I started my 3 minute drive back to work and ate half of the donut holes and both kolaches before I got to work. I offered them to some of the people I eat lunch with and no one wanted one. I guess they were just for me.


  1. I love kolaches, but I almost never get them. However, I have been known to make a visit to The Kolache Factory if I'm forced to go in early for work. Sort of like a reward for starting the work day before 9:30am. On these trips of self-reward, I have no problem convincing myself that it's ok to buy 4 or 5 kolaches, since I won't be back for a long time -- gotta fill up while I can.

    I see two problems: 1) my standards for rewarding myself are comically low, and 2) my idea of a reward includes gorging on meat filled pastries. This cannot end well.

  2. Agreed. I order an extra side everywhere I go. Arby's: 2nd order of curly fries. Wendys: nuggets. McDonalds: shake. Burger King: whopper. James Coney Island: two hot dogs. Whataburger: double cheeseburger with gravy dipping sauce that normally comes with chicken strips. What am I supposed to do, right?

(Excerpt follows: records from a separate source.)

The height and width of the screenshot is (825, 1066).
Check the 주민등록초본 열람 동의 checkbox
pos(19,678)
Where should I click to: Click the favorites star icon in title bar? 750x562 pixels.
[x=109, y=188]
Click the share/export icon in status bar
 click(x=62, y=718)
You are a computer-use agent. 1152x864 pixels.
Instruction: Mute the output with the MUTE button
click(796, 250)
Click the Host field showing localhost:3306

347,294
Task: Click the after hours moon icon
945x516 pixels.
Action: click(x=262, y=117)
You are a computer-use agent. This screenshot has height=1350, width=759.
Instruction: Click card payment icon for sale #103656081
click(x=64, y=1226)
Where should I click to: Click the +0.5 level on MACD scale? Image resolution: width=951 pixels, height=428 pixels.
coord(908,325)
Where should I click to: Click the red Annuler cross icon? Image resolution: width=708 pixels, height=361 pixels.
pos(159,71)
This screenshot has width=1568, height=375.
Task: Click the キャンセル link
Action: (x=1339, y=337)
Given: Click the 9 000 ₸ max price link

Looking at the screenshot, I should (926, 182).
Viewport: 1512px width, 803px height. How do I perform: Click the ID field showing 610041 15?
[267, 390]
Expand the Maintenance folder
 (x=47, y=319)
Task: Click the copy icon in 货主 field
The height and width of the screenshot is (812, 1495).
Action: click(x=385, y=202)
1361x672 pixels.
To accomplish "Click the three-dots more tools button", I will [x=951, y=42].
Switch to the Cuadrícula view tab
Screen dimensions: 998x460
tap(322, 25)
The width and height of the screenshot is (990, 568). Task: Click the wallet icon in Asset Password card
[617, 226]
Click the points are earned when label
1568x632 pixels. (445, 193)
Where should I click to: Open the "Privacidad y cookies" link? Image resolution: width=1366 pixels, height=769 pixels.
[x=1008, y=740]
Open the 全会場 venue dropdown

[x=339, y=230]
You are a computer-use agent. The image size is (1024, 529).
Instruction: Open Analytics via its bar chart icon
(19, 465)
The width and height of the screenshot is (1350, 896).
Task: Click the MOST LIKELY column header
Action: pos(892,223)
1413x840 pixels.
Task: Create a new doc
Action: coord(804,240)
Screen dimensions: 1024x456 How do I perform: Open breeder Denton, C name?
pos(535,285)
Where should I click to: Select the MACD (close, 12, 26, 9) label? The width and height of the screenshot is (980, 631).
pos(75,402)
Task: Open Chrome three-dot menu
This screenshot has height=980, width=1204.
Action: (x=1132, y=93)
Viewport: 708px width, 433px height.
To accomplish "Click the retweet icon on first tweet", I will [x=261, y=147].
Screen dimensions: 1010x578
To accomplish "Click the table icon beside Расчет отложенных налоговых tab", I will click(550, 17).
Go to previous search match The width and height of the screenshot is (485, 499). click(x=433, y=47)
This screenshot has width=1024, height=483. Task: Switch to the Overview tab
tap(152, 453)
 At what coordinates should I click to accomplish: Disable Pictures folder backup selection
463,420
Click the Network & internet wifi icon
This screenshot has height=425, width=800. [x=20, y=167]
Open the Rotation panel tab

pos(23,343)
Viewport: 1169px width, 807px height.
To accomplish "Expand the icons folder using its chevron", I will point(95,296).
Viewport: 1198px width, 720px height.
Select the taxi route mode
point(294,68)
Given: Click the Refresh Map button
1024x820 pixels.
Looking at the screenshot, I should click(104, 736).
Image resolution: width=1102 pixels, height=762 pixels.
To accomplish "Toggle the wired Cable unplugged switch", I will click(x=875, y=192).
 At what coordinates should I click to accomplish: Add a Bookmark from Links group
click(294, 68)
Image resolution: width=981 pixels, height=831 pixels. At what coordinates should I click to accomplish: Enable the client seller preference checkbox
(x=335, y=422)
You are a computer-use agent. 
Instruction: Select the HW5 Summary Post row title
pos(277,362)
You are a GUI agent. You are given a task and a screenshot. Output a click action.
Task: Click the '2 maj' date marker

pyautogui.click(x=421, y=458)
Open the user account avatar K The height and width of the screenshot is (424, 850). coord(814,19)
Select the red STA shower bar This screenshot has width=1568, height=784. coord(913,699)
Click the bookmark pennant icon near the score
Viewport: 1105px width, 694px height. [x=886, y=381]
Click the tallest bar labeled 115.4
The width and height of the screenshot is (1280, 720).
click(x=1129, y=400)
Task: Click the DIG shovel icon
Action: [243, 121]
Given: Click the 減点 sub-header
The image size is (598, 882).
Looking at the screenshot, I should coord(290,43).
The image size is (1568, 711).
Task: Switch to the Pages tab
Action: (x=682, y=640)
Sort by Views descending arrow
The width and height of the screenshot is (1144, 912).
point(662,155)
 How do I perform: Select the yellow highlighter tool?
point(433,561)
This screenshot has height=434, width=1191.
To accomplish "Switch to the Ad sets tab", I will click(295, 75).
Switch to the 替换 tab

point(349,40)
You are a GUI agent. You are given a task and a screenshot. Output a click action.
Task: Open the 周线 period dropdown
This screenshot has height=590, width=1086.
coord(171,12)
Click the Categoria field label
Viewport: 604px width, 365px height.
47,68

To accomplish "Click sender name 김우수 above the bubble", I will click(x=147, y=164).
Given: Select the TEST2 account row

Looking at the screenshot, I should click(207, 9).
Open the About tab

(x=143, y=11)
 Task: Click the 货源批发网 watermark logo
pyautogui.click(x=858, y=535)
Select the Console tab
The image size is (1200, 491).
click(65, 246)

  3. I don't know what a kolache is and now I feel deprived of something that I could crave and then deny myself and feel superior.

    Although I do crave donut holes and I will cave and then feel bad for myself. I am also a victim of the krispy kreme 3 for 2 deal. If you buy 3 donuts you only pay for 2. The sadists!

  4. Kolaches are these sweet, yeasty buns things filled with nuts, cream, and/or filling. They're either of Polish or Czech origin. In Texas, we fill them will sausage, jalepenos, cheese, bacon, etc., etc., etc. They're pretty bad for you but oh so tasty.

  5. The Texans need a new Left Tackle and you eat donuts like lunch time appetizers. Win-win. JV

  6. hahaha too funny! I always monitor the condiment disbursment at Subway. Mayo squeezing out the sides...gag!

  7. Haha! This post is awesome, so glad you shared an older one :) They really, REALLY have a problem here at the German subways with over squeezing. No, I'm sorry, I wanted to taste my sandwich not just that gross German mayo (same as US mayo, just felt right saying gross) but also the bread, meat and vegis. They just don't get it. Maybe we should write a letter to the Subway University. They are teaching Condiments 101 aaaalll wrong!

  8. This post made me giggle! I hate when subway puts way too much sauce on sandwiches. I love sauce, but sometimes I just want a hint of it, not the entire sandwich of it!

    I haven't seen many male bloggers, and I'm glad I stumbled across yours!

    Have a good weekend, thanks for sharing!
    I came from TexaGermaNadian's blog hop :)

  9. Ak, compulsive buying!!! Worst thing EVER! You've made a friend for life at the helm of a donut hole. Brilliant. I like to think that with Subway, they go large on the over squeezing and slim on the olives and pickles. What the heck?

    I popped over from TexaGermaNadian's hop, thanks for a good laugh!

  10. I'm the same way with cookies. Gah! I think I'll eat one and then I eat 6 without even knowing what the hell is happening.
    I popped over from the storyteller hop. Nice to meet your blog!